[Work to be completed] Reproduce exactly the lines from the one containing "The image size is (891, 668)." through the end of the entries, including both. Drop the pictures.

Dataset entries
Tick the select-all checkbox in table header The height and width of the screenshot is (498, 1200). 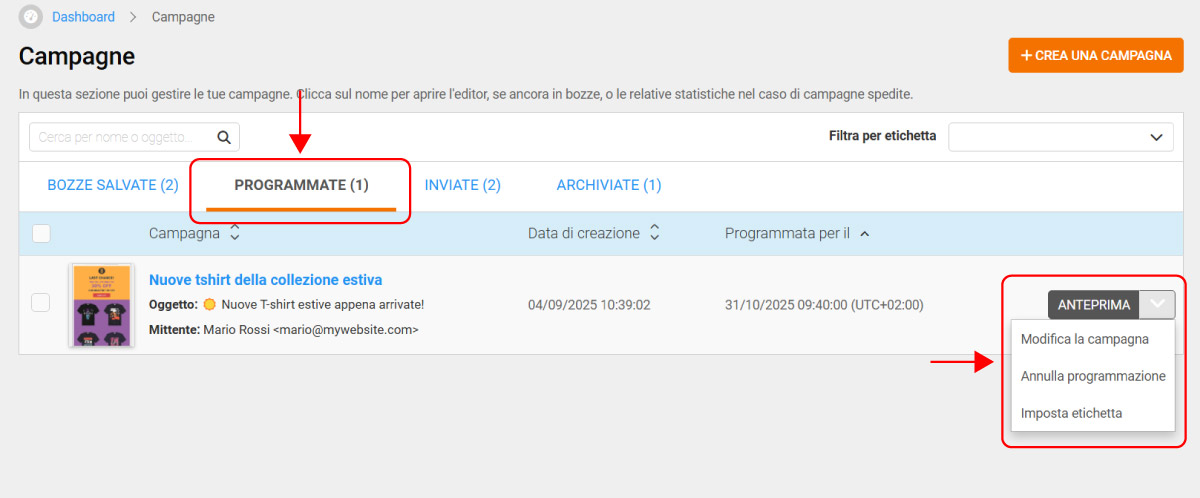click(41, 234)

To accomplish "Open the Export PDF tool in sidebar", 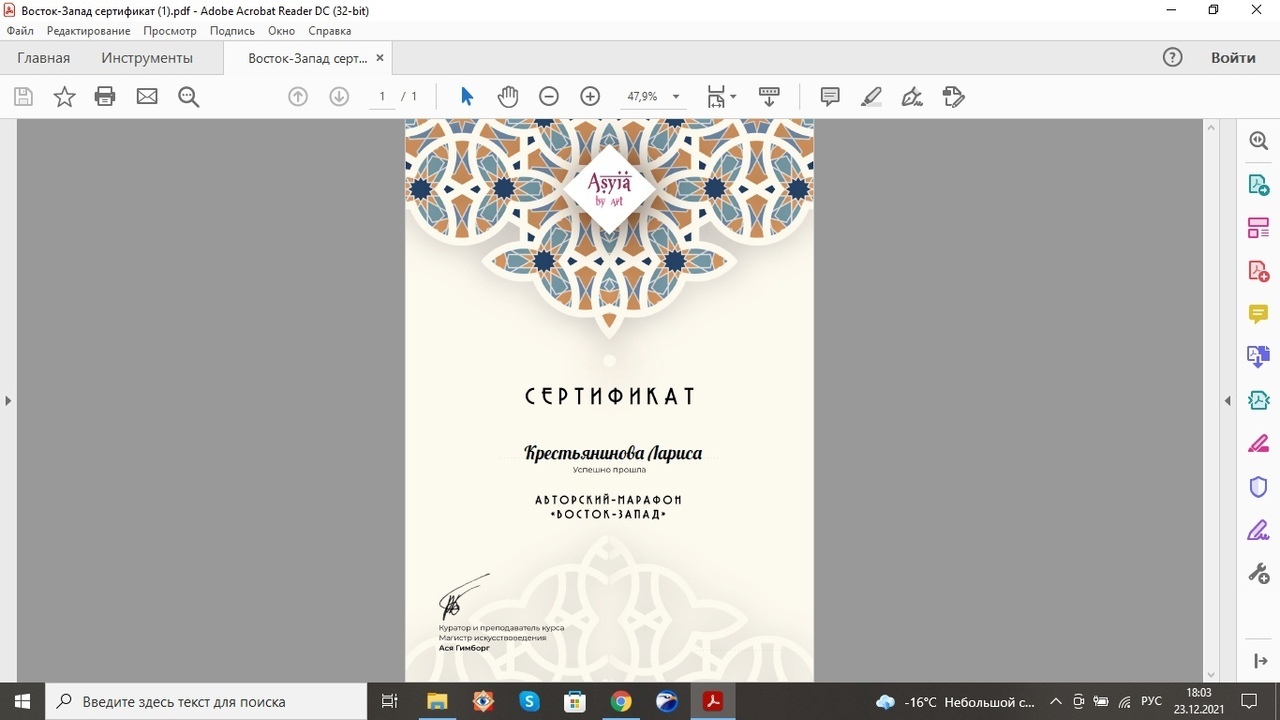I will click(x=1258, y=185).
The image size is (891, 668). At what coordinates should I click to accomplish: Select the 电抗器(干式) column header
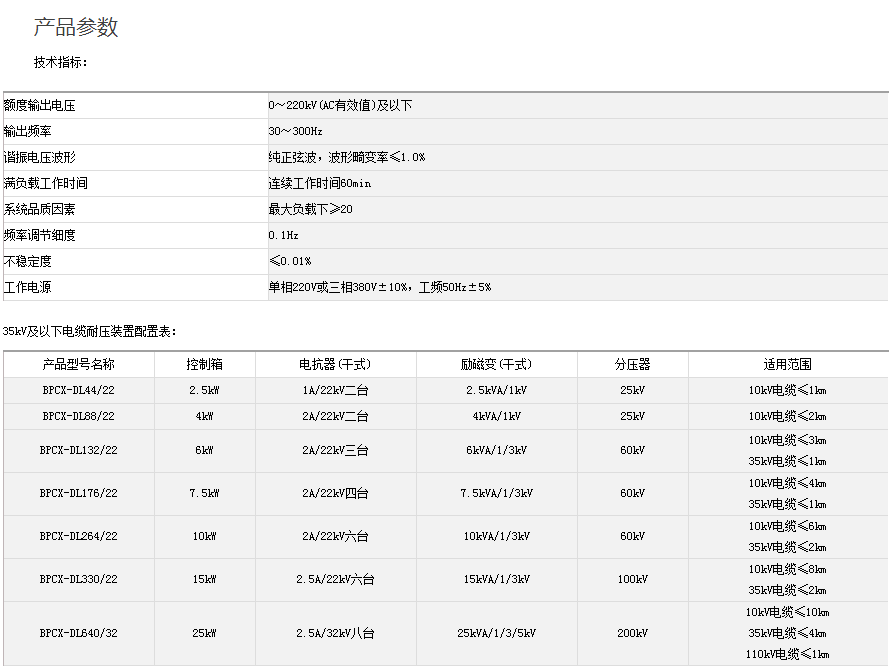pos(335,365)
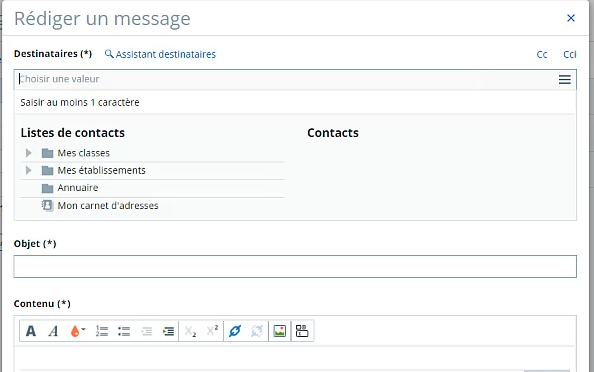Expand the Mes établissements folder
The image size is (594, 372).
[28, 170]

[Result]
The image size is (891, 668). At what coordinates should I click to accomplish: Select the 电抗器(干式) column header
pos(335,365)
Expand the Mes établissements folder
The image size is (594, 372).
[28, 170]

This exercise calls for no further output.